Full scale test of instruments
Participants and procedure
Participant recruitment started in spring 2023 and is planned to continue until the end of 2024. Participants are recruited from three outpatient memory clinics in Sweden, from primary healthcare centres and municipalities caring for people with dementia.
Inclusion criteria for people with dementia are a dementia diagnosis and having a cognitive decline assessed as GDS 4 or 5. Inclusion criteria for next of kin is being next of kin to a person diagnosed with dementia, with the degree of cognitive decline assessed as GDS 4–7. Exclusion criteria for both people with dementia and next of kin are severe psychiatric disorder, not being able to answer the questionnaires or participate in an interview, e.g. due to insufficient proficiency in Swedish, aphasia, hearing loss or similar.

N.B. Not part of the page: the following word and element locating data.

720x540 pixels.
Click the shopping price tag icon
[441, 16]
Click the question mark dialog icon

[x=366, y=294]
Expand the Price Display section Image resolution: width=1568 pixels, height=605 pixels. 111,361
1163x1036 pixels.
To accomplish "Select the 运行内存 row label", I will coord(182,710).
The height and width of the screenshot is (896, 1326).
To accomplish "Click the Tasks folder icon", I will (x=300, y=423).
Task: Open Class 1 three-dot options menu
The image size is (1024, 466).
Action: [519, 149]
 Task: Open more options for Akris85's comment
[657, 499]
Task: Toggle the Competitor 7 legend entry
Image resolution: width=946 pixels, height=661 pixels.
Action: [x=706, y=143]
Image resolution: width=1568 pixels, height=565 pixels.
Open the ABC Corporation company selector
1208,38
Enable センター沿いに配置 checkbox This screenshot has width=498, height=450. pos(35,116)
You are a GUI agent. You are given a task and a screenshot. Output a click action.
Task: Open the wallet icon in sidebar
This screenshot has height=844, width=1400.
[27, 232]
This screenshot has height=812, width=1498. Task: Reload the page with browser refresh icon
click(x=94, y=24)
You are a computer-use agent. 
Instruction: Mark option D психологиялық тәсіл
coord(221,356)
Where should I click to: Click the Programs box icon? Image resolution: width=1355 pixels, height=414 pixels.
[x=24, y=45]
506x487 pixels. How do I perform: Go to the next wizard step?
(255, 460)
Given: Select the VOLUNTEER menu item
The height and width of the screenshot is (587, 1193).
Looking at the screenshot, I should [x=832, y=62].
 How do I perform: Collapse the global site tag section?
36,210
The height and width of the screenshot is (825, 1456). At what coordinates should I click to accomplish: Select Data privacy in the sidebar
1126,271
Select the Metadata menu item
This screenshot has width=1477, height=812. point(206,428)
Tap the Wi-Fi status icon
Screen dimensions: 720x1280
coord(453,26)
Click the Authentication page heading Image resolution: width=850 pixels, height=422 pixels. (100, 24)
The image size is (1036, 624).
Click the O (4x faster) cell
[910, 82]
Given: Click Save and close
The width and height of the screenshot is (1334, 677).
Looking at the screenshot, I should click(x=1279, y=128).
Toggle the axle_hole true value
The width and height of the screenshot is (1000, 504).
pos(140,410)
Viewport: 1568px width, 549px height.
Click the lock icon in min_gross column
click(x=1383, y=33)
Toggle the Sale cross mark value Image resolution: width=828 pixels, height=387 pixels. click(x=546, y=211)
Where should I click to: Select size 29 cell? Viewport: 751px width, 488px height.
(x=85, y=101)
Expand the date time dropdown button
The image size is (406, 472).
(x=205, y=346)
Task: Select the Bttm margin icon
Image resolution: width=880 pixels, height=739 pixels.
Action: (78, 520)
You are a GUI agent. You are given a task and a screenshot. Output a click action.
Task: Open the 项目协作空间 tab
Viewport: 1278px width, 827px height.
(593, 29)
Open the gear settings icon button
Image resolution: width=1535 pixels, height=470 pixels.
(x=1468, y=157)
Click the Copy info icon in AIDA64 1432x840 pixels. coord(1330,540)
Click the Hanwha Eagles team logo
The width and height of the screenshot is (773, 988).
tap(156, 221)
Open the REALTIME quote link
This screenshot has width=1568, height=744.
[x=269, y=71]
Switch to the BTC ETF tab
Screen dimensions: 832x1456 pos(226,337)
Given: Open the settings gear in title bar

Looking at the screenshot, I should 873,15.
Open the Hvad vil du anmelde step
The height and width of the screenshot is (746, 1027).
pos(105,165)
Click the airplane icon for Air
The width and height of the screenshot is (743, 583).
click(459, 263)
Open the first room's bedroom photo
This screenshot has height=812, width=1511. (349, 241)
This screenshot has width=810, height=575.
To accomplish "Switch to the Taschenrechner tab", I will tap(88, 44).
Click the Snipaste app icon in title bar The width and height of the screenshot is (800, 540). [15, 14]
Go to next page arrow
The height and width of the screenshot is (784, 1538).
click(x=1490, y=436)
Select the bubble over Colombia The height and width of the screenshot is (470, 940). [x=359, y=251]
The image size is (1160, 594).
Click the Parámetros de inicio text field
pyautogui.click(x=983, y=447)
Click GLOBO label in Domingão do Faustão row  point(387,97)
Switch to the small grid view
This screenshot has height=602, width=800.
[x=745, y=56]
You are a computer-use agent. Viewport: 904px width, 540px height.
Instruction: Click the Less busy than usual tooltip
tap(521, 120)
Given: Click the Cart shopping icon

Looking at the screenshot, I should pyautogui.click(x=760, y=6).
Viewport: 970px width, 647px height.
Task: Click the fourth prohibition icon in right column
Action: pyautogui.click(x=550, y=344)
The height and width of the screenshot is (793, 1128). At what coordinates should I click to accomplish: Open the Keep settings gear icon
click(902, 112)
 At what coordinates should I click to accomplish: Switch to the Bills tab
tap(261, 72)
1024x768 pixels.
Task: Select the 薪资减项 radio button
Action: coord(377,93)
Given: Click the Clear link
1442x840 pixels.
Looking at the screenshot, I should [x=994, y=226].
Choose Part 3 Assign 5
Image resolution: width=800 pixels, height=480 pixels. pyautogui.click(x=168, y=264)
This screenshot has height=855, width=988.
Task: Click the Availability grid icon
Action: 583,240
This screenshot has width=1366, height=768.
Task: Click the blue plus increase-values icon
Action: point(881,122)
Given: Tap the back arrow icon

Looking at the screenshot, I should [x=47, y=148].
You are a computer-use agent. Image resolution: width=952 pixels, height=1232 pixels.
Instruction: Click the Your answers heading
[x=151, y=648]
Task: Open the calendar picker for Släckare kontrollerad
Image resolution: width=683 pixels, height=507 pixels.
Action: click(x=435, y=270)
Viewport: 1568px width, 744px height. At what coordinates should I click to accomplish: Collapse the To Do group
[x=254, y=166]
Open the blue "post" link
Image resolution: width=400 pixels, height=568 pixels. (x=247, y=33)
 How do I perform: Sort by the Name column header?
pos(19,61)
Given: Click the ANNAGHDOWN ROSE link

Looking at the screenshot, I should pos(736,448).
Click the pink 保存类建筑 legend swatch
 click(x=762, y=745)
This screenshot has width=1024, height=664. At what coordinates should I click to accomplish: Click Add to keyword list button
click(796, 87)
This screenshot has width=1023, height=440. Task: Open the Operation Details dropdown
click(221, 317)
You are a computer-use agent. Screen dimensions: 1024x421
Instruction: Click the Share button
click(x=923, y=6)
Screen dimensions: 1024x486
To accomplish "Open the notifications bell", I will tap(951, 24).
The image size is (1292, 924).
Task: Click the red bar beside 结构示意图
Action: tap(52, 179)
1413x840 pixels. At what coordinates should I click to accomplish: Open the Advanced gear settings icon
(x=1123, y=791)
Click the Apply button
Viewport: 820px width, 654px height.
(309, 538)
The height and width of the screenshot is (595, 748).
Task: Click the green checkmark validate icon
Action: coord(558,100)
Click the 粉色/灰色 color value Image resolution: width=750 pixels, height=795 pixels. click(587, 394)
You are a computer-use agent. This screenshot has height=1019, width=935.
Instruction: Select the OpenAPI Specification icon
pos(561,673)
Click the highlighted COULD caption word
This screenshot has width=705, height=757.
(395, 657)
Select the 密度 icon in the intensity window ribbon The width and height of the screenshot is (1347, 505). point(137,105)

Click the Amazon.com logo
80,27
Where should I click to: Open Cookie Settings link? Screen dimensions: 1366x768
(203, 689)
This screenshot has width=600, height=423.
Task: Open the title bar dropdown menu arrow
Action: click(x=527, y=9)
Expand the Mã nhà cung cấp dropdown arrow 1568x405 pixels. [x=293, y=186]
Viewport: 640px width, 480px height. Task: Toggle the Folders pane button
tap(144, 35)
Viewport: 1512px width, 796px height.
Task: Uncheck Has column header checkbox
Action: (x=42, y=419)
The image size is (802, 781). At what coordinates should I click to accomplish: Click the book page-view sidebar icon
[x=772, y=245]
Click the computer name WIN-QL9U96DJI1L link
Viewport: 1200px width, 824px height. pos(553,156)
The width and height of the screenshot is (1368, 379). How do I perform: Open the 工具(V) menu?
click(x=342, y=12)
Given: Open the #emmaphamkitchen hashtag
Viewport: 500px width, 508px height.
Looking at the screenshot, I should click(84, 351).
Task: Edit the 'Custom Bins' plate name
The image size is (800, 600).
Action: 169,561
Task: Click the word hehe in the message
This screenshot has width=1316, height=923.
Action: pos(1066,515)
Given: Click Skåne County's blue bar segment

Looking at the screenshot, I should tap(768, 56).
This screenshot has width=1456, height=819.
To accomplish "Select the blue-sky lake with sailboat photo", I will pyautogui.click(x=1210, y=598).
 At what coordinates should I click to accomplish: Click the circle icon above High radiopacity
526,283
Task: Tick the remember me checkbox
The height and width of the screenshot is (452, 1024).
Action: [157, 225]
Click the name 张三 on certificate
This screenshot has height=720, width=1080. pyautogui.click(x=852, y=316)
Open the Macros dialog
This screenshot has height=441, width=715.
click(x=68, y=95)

In addition, people with dementia experiencing symptoms that may be exacerbated by study participation or make results less reliable (e.g. paranoia) are excluded.
Inclusion and exclusion criteria are assessed by professionals working at each centre recruiting participants and, when needed, in conjunction with a member of the research team. Written information about the study as well as about available societal support for victims of AOP is handed out in conjunction with contact with a care provider at the clinic or municipality. A researcher thereafter contacts potential participants and if needed gives additional information about the study. Subsequently, a time of interview is arranged for those agreeing to participate. Interviews are mainly conducted at the healthcare facilities where participants are recruited but if needed home visits can also be provided. A prerequisite for a house call is that interviews can be carried out in two separate rooms.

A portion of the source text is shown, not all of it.